# ISP blocking domain?



## watchintv (May 27, 2005)

Hey, had a quick question I wanted to ask and see if anybody else has experienced a problem like this.

I have had this one domain name for a little over a year, just recently I started getting 404 errors when ever I visited it. 

I was in the middle of switching name servers and hosts so things were a bit hectic so I thought maybe they just hadn't propagated through the inter-web yet. 

So I waited and waited and they never changed. I waited almost two days. 

Its not the hosting because I changed the name servers to Godaddys parked name servers.

While I was a bit confused on the situation I decided to do one last thing before I called Godaddy and my ISP, I used a proxy to view my site.

Well, low and behold, I was able to view my site through the proxy.

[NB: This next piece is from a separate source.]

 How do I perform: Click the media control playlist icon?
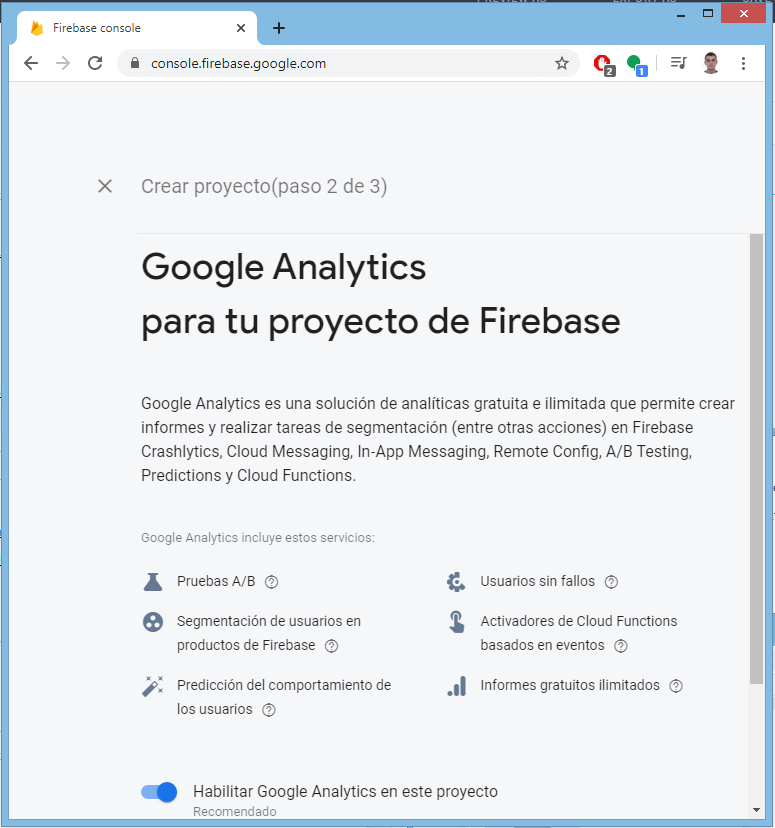pyautogui.click(x=678, y=62)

Now at this point I'm thinking to myself, "what the hell?" I mean, is my ISP actually block my one domain name? Can they do that? Or I am I completely wrong and is it something else to blame? 

Any help would be appreciated!


----------



## cpscdave (Feb 25, 2004)

It could be your ISP's DSN caching the naming record for an overly long period of time. 

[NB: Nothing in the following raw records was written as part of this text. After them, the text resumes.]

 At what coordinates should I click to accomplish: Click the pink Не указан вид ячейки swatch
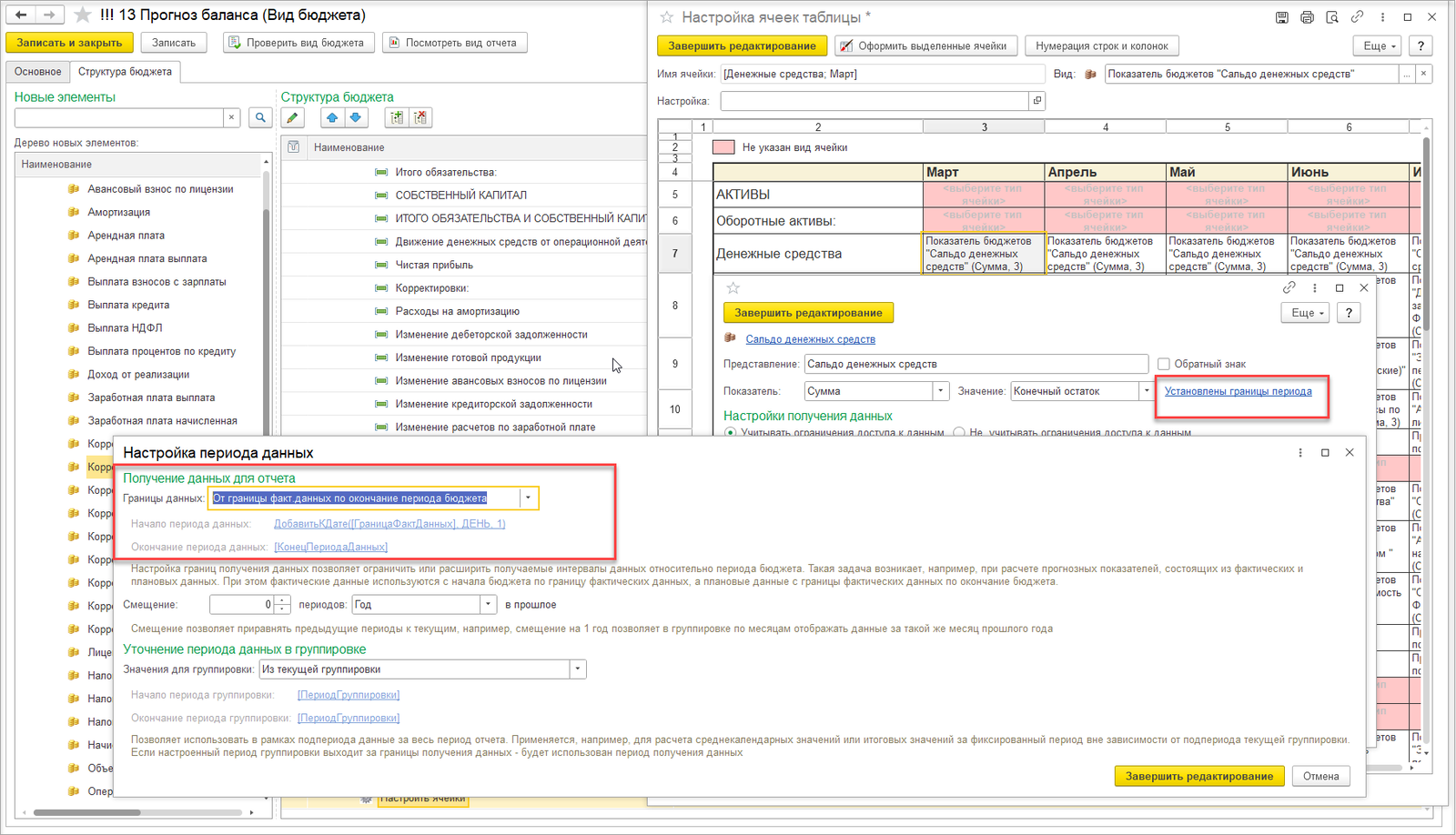click(723, 146)
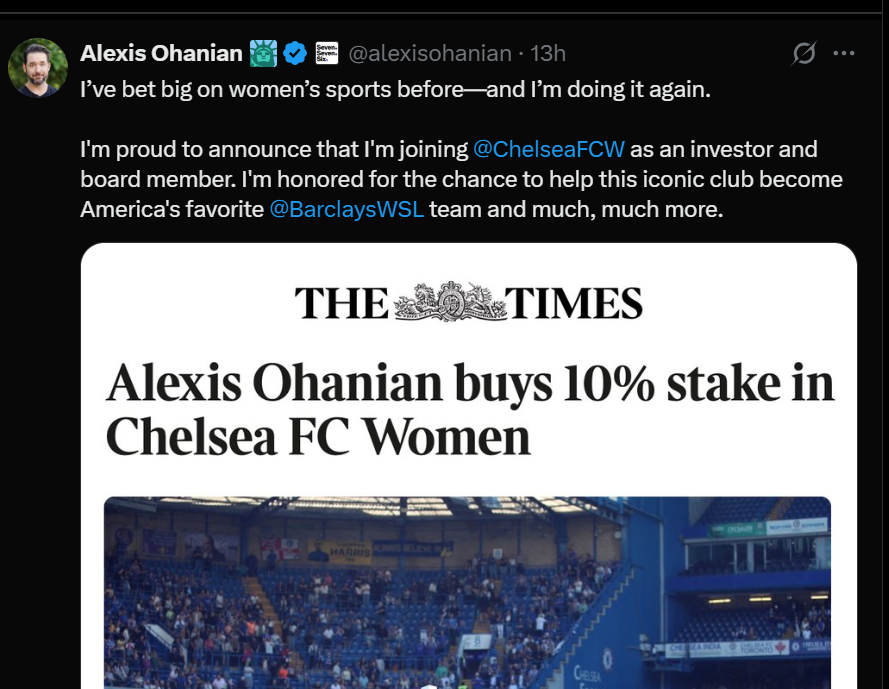The width and height of the screenshot is (889, 689).
Task: Open the 13h post timestamp
Action: 548,53
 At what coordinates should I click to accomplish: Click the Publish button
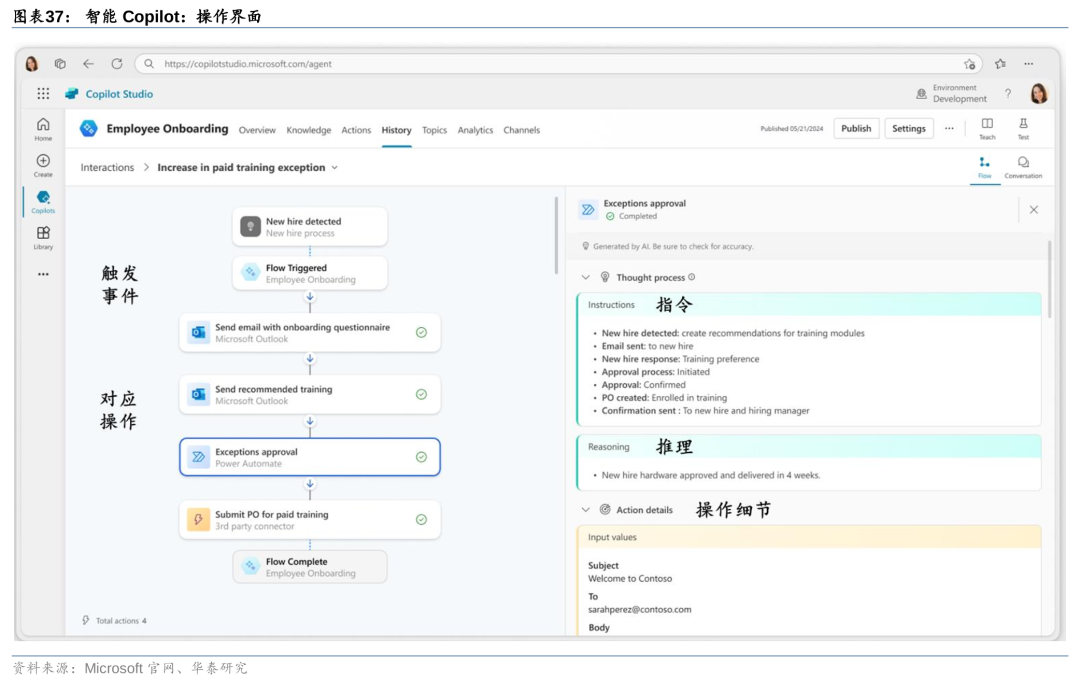[x=856, y=129]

I know we moved a mail server and supposedly when we did the TTL was ~1day. 2 weeks later we were still having ppl calling and complaining about bounced emails and unable to access thier emails. 

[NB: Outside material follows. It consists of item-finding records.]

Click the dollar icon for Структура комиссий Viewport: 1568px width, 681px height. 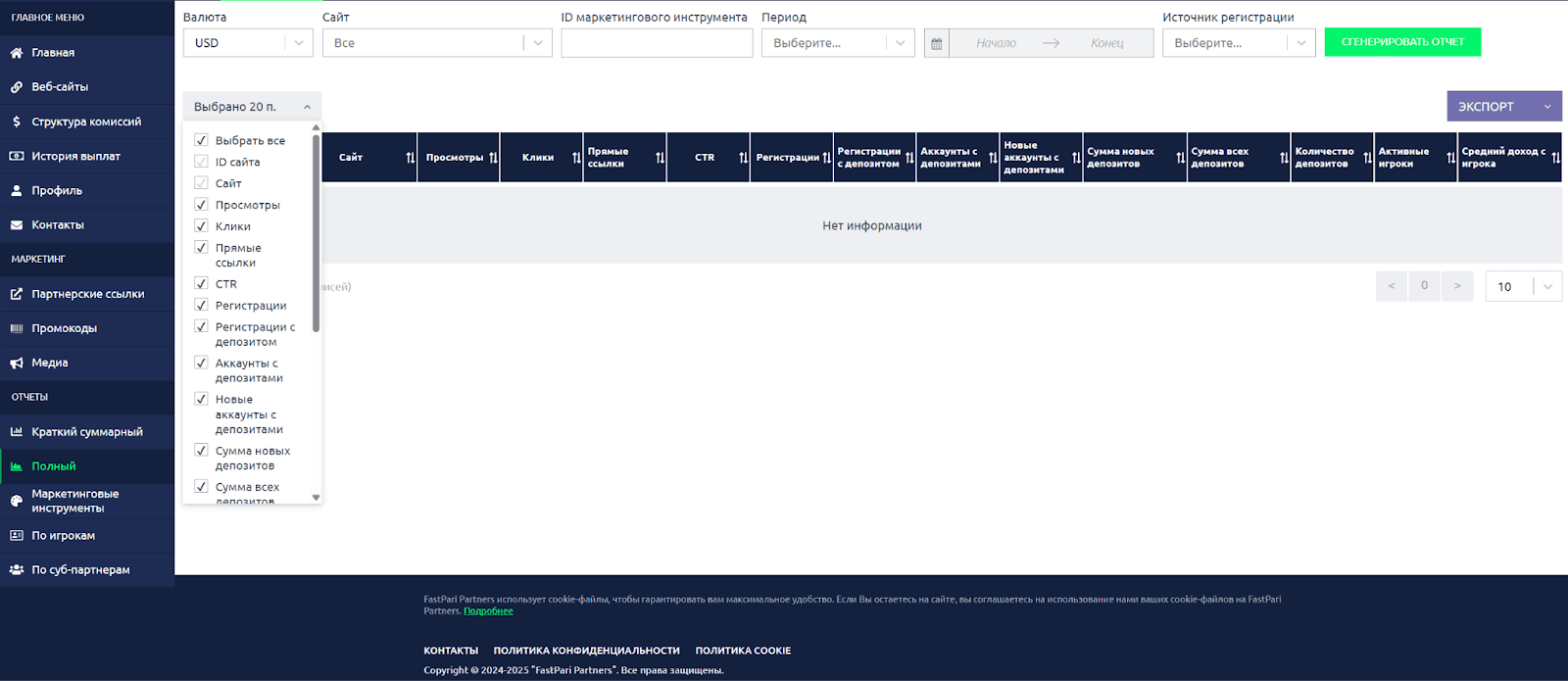17,122
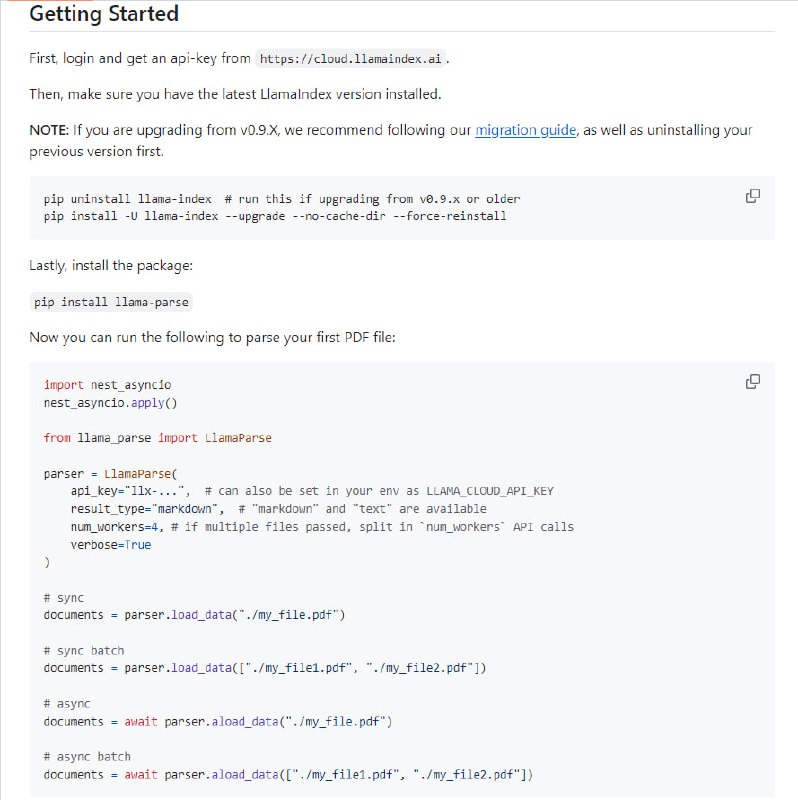Image resolution: width=798 pixels, height=800 pixels.
Task: Click the '# async batch' comment
Action: click(87, 756)
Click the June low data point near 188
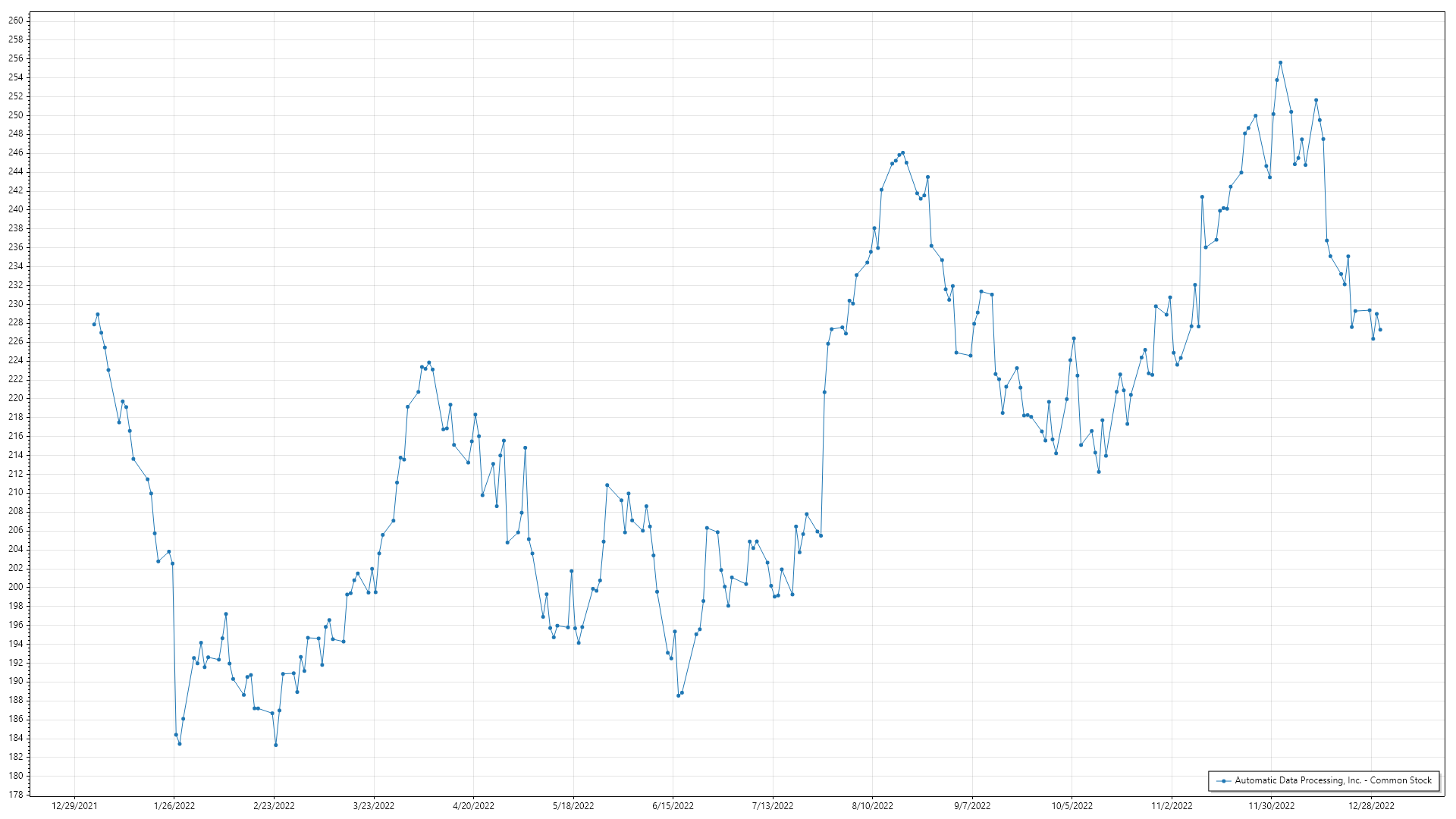Viewport: 1456px width, 819px height. coord(679,695)
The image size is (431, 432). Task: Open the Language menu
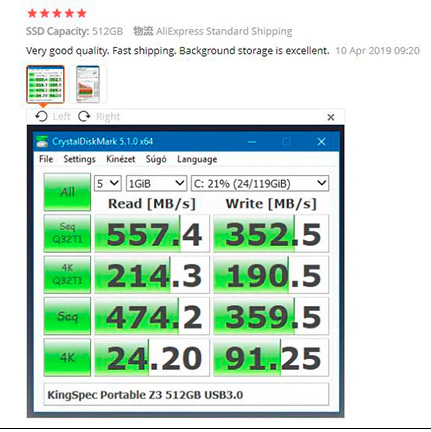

Check to see what it says. If you ahve access to a unix box run dig -all "yourdomain"


----------



## watchintv (May 27, 2005)

Now the site is working. I dont trust it though becuase yesterday while I was refreshing the site periodically to see if the 404 had gone away, I was able to view my site, but then a second later It went back to a 404 error. Ill wait it out a bit longer and see if it stays.

Thanks for your reply dave.


----------



## watchintv (May 27, 2005)

Now, after I saw that it was working, I uploaded all of my files again and it reverts back to a 404, but not when I use a proxy. Think I should call my ISP, godaddy, or hosting or all of them?


----------



## watchintv (May 27, 2005)

It seems that when ever I edit or transfer a file(s), it goes to 404 for along time. Yet, I can view the changes through a proxy instantly. This really sucks.

edit

Well, now I just realized it showed the changes about 5 minutes later. Still though, it never used to do that. It would always do it instantly.

edit

now it seems to be showing any changes instantly, maybe it was just a fluke or something. Ill wait a bit and if everything is cool Ill mark solved.

edit

I spoke to soon, now the whole site is down, again. Yet I ofcourse can still view it in a proxy site fine. Oh, and I just realized that they are not 404 errors, they just say this:

Not Found
The requested URL / was not found on this server.

Additionally, a 404 Not Found error was encountered while trying to use an ErrorDocument to handle the request.


----------



## LeeUK (Feb 6, 2007)

I also have this problem.

I run a website and changed nameservers to a new server and now alot of the members are getting the old server still.

This has been about a week now.

Is there anything i can tell the members to do in order for them to get onto the website again?

How long does it for ISP to update there DNS?


----------



## watchintv (May 27, 2005)

My site finally started working without any problems after about 3 days. It was kind of strange though because I have changed my name servers plenty of times before and it was always within 20-30 minutes. I guess it taking 3 days was sort of payback. 

The only advice I guess would be to call your ISP and ask when they plan on updating.


----------



## smokeyd (Oct 15, 2007)

i have had the same problem for over 48 hours now.. all of my .com domains have had problems since i changed the ip of the nameservers. they can bee seen in some locations but not others i.e. worldwidefeatures.com etc. how long did it take before the sites were back up and running please?


----------



## tomdkat (May 6, 2006)

DNS propogation can take a while, sometimes, as different DNS servers have different caching configurations. I use Comcast for Internet access at home and it can take 2-3 days for their DNS cache to be refreshed. Contacting your ISP to find out about their DNS caching or asking them to force a refresh of their DNS cache might help.

Peace...


----------